Johnson Poh, Head Data Science / Practice Lead, DBS Bank
The explosion of big data, coupled with advances in cloud computing technologies, has enabled companies to leverage on data for business insights. It is no surprise that across industries, companies have begun taking on a data-driven approach by charting out long-term roadmaps and setting up data science teams within their organisations.
Yet bringing technology, process, and people together is easier discussed than put into practice. How much of an investment do you need to make on infrastructure? How do you ensure consistency, continuity, and scalability in a data science set up? How do you acquire the right composition and talent in a big data team?
As more companies transit towards a data-driven approach, we begin to better understand how we can tackle the operational challenges that come with managing technology, people and process in practice.
Technology – Setting Your Architecture and Capabilities Right
Mapping out a three to five year data-driven roadmap ensures that companies have a good foundation to embark on the next step of getting the right data capabilities that suit their stage of data-driven development. It also helps companies keep costs at bay and purchase data assets that the business needs. In this regard, the old adage holds true—you can’t run before you learn how to walk.

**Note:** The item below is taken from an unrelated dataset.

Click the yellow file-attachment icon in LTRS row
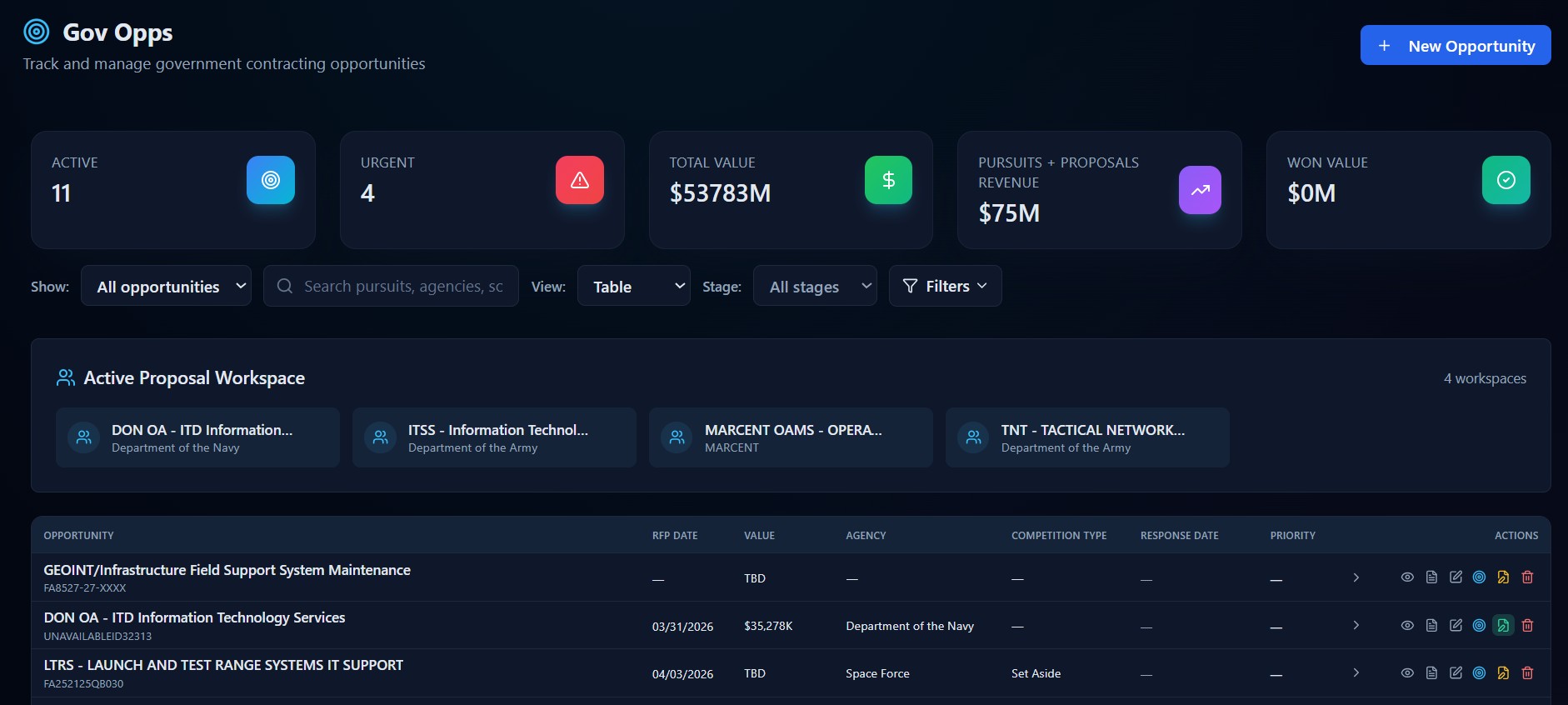 tap(1503, 673)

For example, companies just starting out may focus on deploying a data science workbench while taking on a modular approach in developing data architecture. Using open sourced frameworks such as Hadoop and Spark are affordable and low cost for fulfilling big data processing and analysis. It also enables companies to perform quick experiments to understand the requirements for the next stage of growth in their data capabilities.
Companies that are more advanced in their data-driven strategy will find that they need to scale up in terms of data capacity and complexity. They are at a stage of evolving from just simple analysis to predictive modelling and growing a larger data repository. These companies may customise software and invest in their own R&D and design data applications to improve their company’s workflow and productivity.
Process – An Underrated and Often Overlooked Necessity
The data science practice is very much an exercise in continuous research, experimentation, and discovery. There are multiple data-science lifecycle frameworks to aid collaboration between business units and data science teams.
The data science practice is very much an exercise in continuous research, experimentation, and discovery
These frameworks include the commonly used Microsoft Team Data Science Process (TDSP), the Cross Industry Standard Process for Data Mining (CRISP-DM) and the Knowledge Discovery in Databases (KDD). Some companies have gone further to develop their own customised blueprint by adopting just snippets of these frameworks.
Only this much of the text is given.